Contributions to Antimicrobial Resistance

AMR is a natural process. With or without the use of antibiotics, bacteria will always evolve to fight for survival by strengthening their resistance or by multiplying. Despite this, humans make AMR worse. A plethora of unnatural issues exaggerates AMR, but there are two that are cause for the greatest concern: unregulated sale of antibiotics and the use of antibiotics not as medicine for humans but as growth promoters and disease treatments in livestock. 

Unregulated Antibiotics and Self Medication in Southeast Asia

The World Health Organization Southeast Asia Region (WHO SEAR) includes the countries of Bangladesh, Bhutan, Democratic People’s Republic of Korea, India, Indonesia, Maldives, Myanmar, Nepal, Sri Lanka, Thailand and Timor-Leste. These countries are notorious for selling antibiotics as an unregulated product to the public, a reality of many developing countries around the world. In developing countries, the prevalence of infectious deadly diseases is higher than in more developed nations, making the likelihood of death from these issues higher.

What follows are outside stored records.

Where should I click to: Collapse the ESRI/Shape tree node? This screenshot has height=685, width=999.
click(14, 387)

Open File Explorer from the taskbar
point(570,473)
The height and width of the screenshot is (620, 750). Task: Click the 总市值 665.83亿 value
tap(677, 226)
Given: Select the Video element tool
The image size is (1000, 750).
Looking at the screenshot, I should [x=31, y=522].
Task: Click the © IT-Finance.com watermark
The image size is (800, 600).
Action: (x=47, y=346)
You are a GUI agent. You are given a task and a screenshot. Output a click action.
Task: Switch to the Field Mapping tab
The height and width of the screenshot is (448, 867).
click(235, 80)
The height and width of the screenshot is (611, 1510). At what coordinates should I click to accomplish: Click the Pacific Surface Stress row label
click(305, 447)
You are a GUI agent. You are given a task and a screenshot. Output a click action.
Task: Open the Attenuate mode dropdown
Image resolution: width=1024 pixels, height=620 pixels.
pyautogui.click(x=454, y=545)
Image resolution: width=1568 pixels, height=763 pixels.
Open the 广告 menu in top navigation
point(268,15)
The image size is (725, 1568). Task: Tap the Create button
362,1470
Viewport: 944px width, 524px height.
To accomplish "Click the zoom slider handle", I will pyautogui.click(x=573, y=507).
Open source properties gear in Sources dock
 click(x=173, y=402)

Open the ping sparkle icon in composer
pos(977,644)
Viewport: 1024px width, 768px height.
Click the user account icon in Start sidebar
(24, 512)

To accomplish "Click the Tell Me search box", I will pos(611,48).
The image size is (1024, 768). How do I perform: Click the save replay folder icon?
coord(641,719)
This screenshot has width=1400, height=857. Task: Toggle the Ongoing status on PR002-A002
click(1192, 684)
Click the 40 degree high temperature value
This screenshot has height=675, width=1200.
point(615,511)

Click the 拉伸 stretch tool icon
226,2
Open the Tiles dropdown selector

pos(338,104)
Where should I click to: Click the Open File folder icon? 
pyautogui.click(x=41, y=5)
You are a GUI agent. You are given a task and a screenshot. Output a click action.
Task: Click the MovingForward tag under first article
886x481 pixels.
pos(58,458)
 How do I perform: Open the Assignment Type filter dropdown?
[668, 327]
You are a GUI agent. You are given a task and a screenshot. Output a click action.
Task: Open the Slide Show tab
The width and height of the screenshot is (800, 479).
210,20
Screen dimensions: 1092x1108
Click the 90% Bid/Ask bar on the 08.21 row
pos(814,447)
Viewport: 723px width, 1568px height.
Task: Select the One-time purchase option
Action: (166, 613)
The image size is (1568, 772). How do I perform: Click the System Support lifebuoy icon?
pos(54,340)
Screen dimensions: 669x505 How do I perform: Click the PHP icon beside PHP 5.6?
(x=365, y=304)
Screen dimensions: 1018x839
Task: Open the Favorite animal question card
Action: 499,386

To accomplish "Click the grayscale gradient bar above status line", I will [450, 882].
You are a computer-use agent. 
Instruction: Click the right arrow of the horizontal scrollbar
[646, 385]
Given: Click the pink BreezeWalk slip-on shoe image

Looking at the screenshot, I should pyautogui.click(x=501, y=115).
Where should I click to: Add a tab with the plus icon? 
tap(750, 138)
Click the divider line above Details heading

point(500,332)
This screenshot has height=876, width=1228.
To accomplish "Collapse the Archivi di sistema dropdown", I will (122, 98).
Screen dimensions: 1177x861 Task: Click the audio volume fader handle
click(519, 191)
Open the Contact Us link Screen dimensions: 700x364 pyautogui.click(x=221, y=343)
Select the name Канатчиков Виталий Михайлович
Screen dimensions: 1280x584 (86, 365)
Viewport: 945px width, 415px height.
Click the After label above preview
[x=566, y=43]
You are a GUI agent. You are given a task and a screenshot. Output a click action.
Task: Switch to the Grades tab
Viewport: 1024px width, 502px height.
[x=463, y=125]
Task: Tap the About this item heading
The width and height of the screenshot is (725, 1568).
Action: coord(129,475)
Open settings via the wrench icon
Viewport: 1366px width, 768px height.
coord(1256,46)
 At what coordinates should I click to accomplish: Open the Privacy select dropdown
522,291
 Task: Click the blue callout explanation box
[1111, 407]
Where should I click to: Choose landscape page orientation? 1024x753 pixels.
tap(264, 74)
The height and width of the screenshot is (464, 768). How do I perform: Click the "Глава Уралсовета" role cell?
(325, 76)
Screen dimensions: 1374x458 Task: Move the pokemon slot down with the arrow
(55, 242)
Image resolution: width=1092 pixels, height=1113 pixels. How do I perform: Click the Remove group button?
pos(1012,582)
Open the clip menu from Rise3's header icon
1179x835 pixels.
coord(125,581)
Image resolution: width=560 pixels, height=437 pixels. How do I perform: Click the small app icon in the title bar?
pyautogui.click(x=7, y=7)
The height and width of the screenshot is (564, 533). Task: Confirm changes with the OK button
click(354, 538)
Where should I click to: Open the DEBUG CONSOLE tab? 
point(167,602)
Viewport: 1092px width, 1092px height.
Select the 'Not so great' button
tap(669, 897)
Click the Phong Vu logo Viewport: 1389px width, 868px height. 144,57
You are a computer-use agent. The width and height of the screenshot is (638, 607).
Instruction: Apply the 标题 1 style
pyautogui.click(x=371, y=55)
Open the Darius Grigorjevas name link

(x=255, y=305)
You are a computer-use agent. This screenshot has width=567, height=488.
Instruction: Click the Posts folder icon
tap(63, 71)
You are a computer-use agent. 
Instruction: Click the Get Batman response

Many consider the countries in Southeast Asia listed above to be hotspots for the spread of AMR. Here, the cost of antibiotics bought over the counter is lower than the cost to visit a physician or health professional. As a result, many self-medicate, making it the leading cause of AMR. Self-medication refers to the use of medication to treat ailments, diseases or infections without the guidance of a medical professional. Without curbing this habit practiced in WHO SEAR, bacteria quickly mutate to resist treatment, leading to more intense illnesses, increased medication prices and death. 

The Use of Antibiotics for Livestock in Southeast Asia

In this region, the use of antibiotics in livestock outweighs the use of antibiotics in humans. To keep livestock in countries around the world healthy, farmers commonly use antimicrobials to treat and prevent diseases and decrease mortality in livestock. Though people widely practice this, the countries of WHO SEAR use this technique excessively due to poverty. With weak regulatory laws to govern or survey the effects this has on the AMR crisis, AMR is aggressively growing. 

Where previously people ignored it when considering the causes of AMR, livestock antibiotic use has recently become a growing concern across the globe. With recognition came complication: in developing countries, farmers rely on the use of antibiotics to prevent illness or death of their animals so they can continue to make a profit. In Southeast Asia especially, the hard reality is that these issues layer and mix with other issues, such as poverty and food security. Policies regarding antimicrobial consumption in livestock that work for developed nations often do not work in underdeveloped nations, due to the complex differences of cultural differences and locations. It is for these reasons that poverty contributes to antibiotic resistance in Southeast Asia.

Efforts to Slow Antibiotic Resistance in Southeast Asia

Given that this crisis is on a global scale and affecting every nation, some are making efforts to control AMR. Unfortunately, there is no way to stop it completely. There are, however, the WHO’s action plans that can bring light to this topic. WHO has laid out five strategic goals: to increase recognition and understanding of AMR, to increase global monitoring and research, to decrease the prevalence of infectious diseases requiring antibiotic treatment, to improve the use of antibiotic treatment and to create a case for sustainable investment that includes all nations, no matter location or level of development

An example of raising awareness is World Antibiotic Awareness Week. Every year brings the annual World Antibiotic Awareness Week, created by the WHO in 2015. This week in November sets goals to increase awareness and encourage health care providers, policymakers and the public to practice healthy and sustainable techniques to slow the spread of antibiotic resistance in Southeast Asia.